[YOUR TASK] Copy the lines verbatim from the line with "The height and" through the line with "tap(546, 127)", both included, leaving the pictures out of your answer.
------ RECORD EXTRACTS
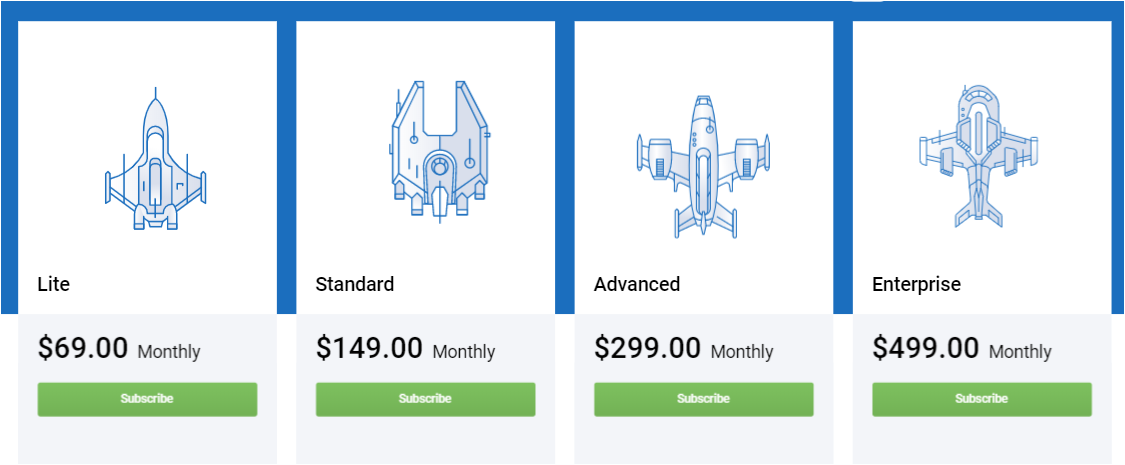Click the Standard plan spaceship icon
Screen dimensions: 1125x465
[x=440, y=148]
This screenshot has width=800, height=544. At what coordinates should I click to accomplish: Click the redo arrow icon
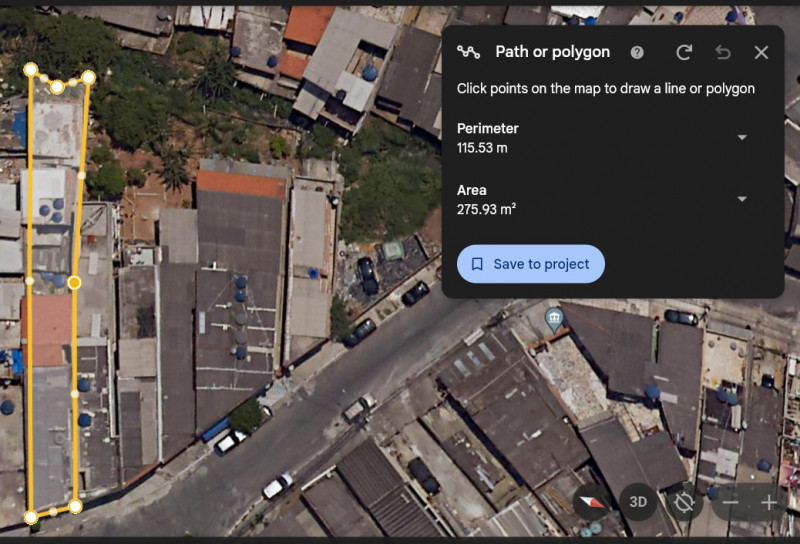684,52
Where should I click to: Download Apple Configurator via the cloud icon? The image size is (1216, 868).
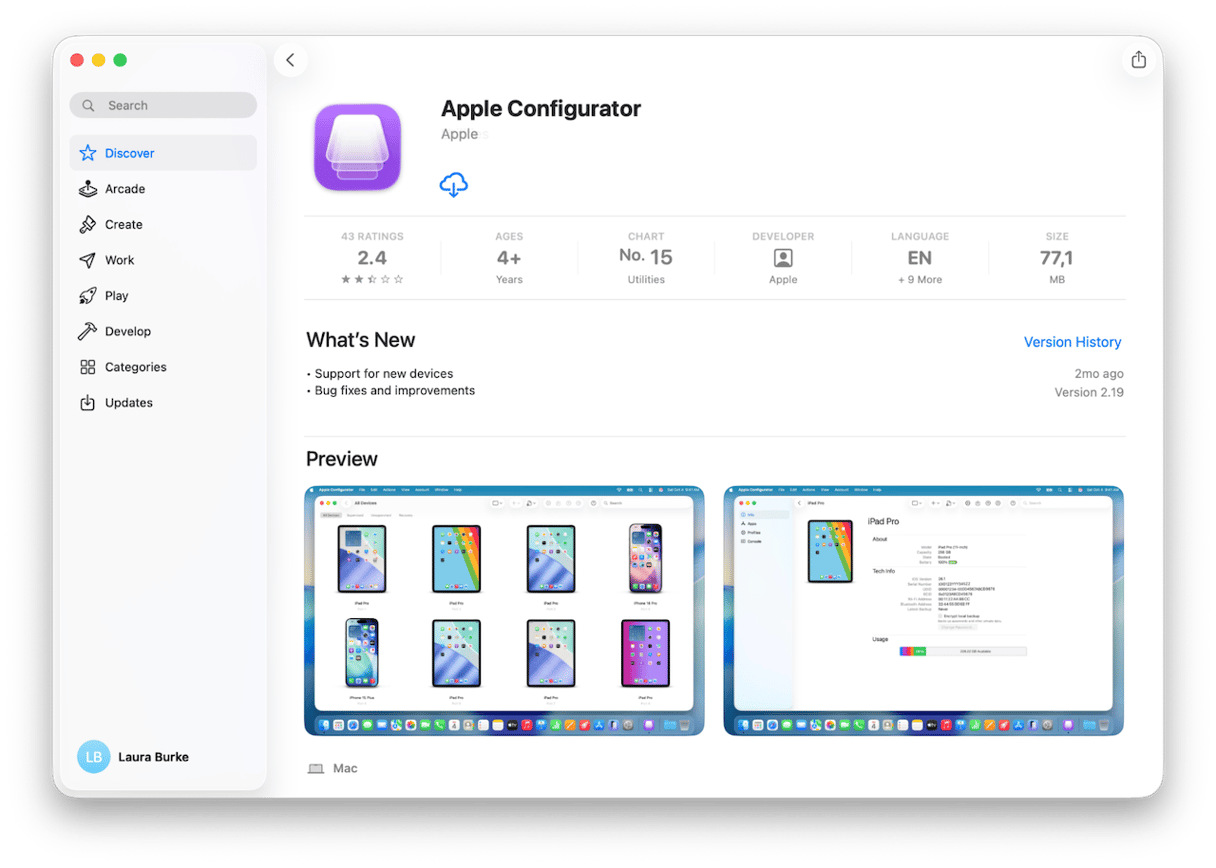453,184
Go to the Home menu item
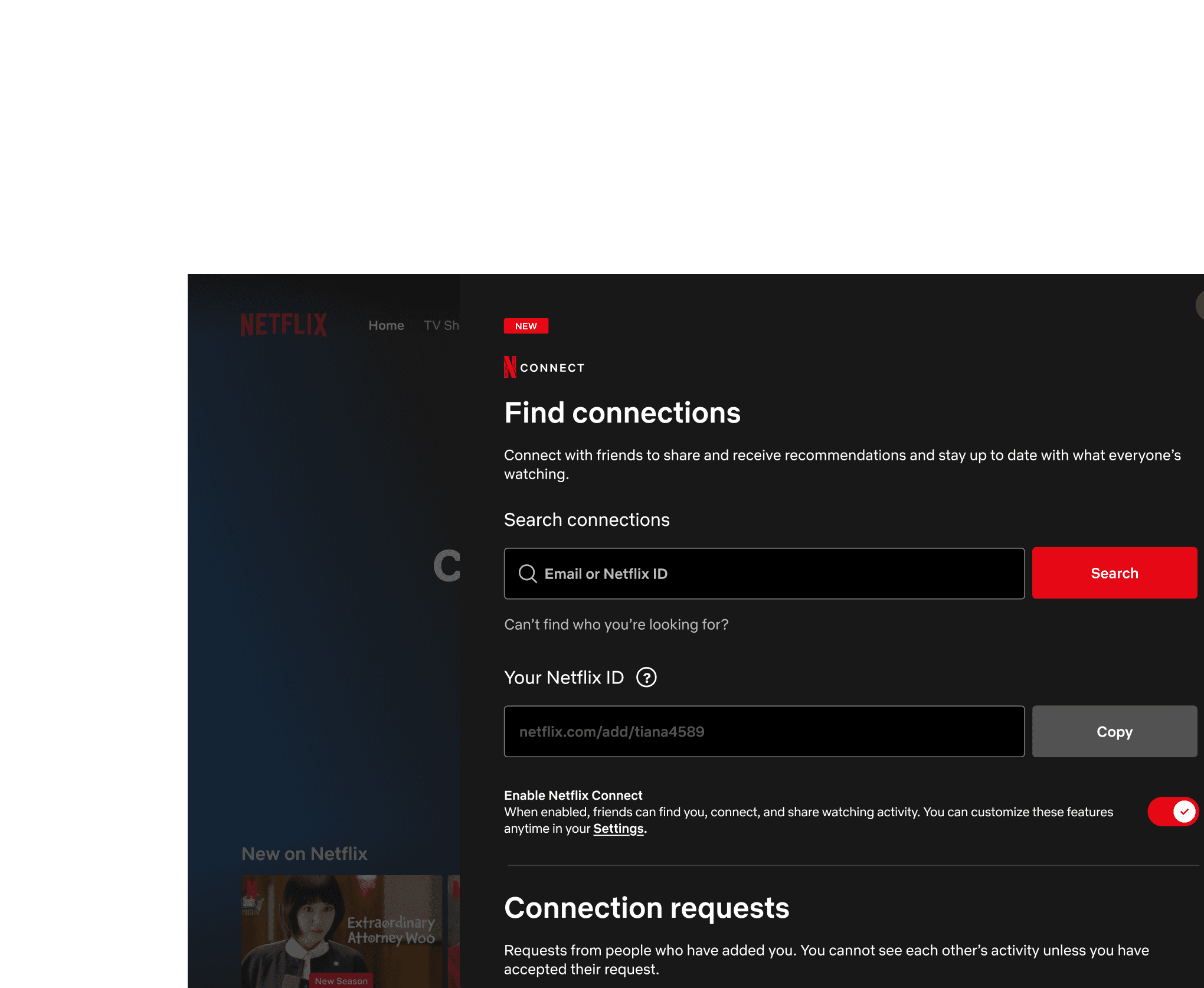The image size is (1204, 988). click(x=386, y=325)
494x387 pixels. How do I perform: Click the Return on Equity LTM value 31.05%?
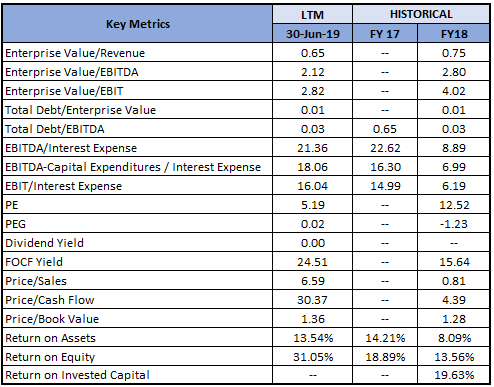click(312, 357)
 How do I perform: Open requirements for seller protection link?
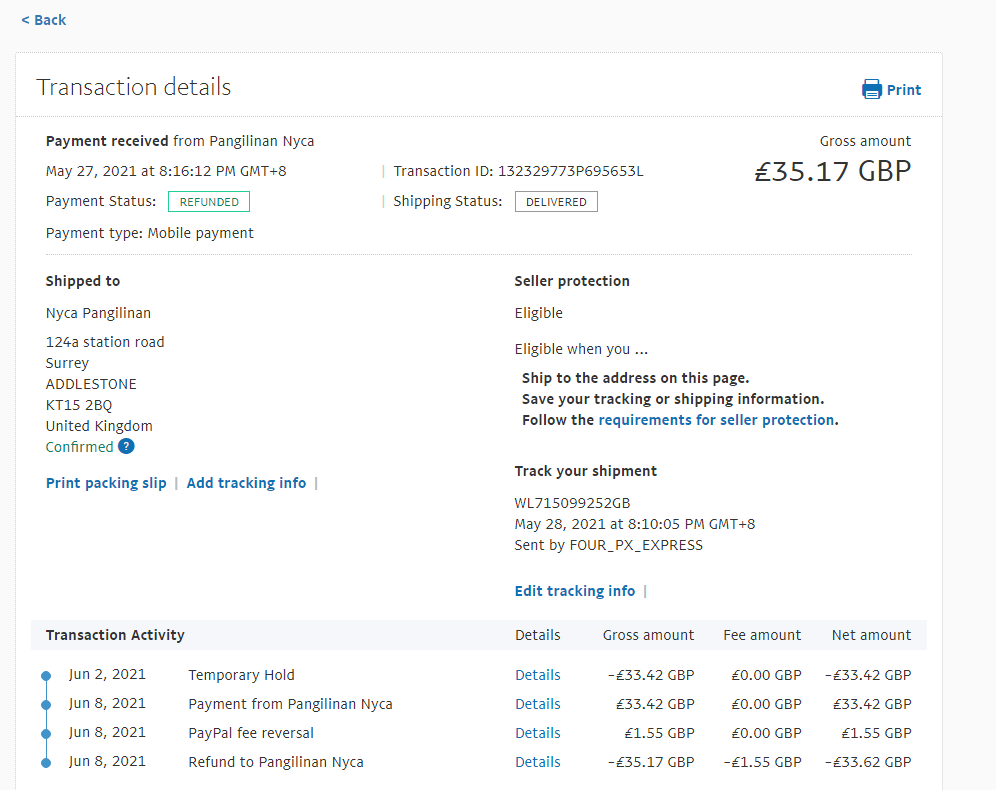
------------
------ RECORD EXTRACTS
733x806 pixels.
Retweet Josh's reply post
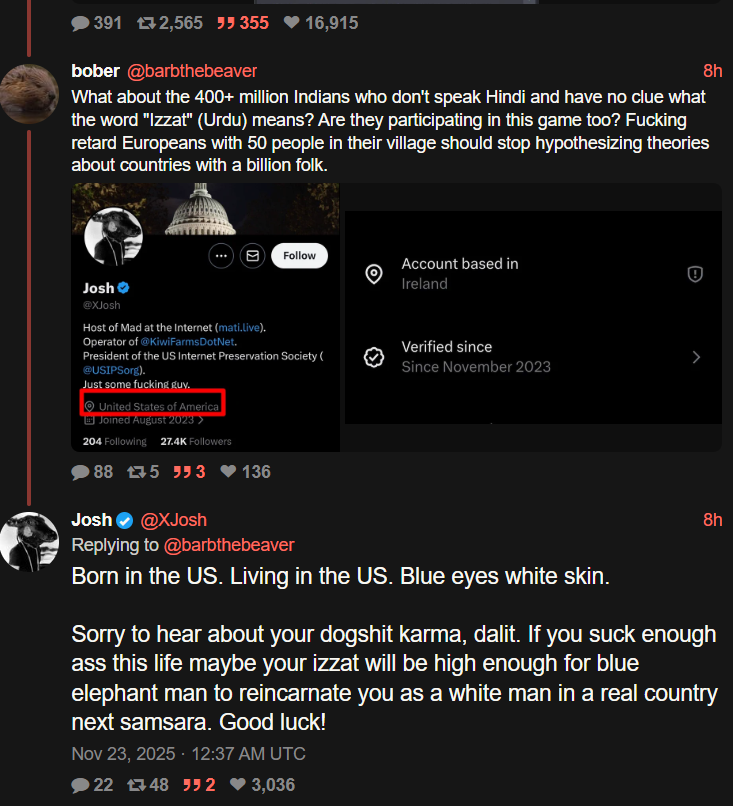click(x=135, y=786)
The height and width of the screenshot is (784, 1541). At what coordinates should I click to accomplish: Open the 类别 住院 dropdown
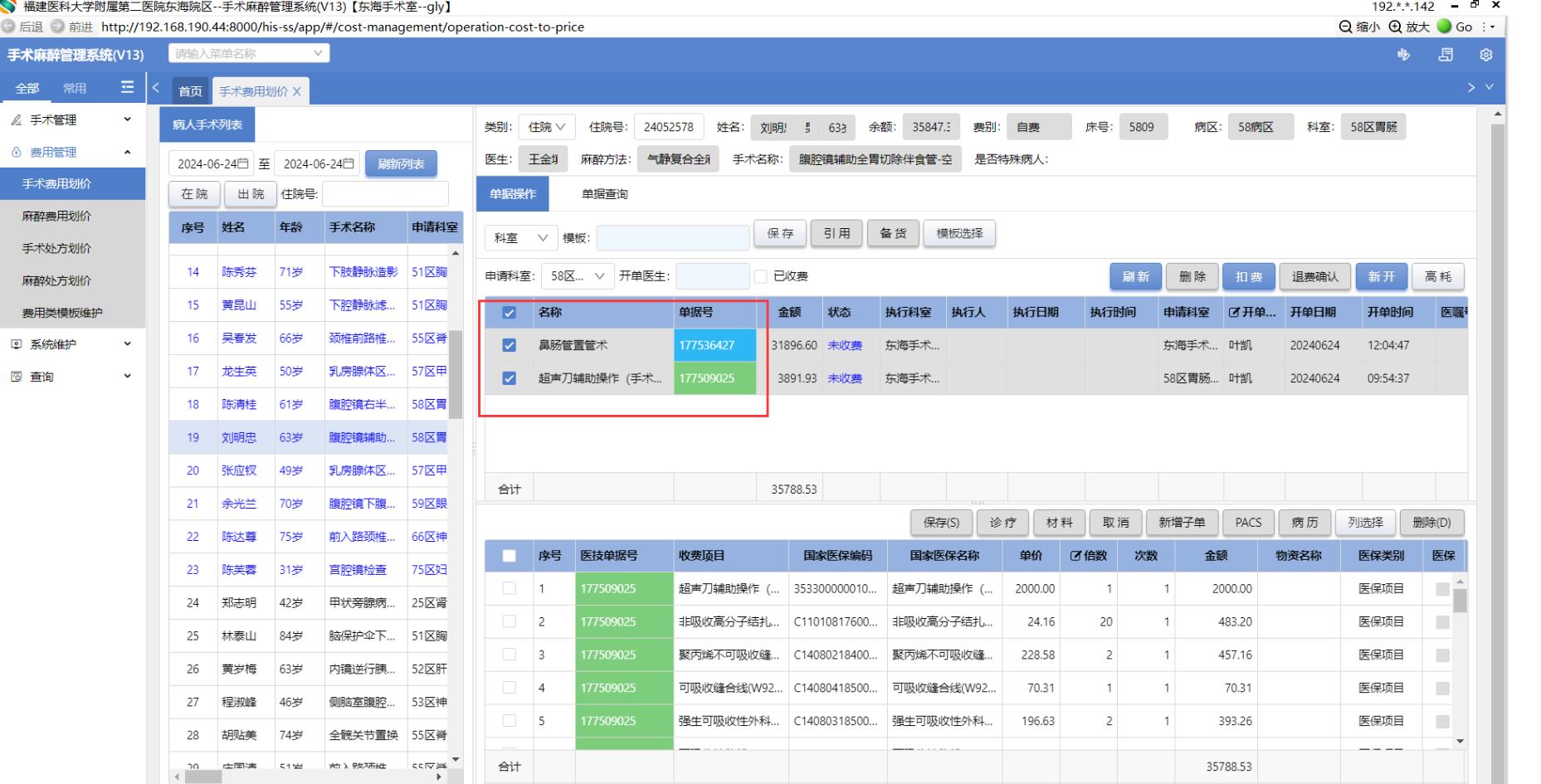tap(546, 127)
------------
[TASK OUTPUT]
The height and width of the screenshot is (784, 1541). At what coordinates should I click to accomplish: Open the 类别 住院 dropdown
tap(546, 127)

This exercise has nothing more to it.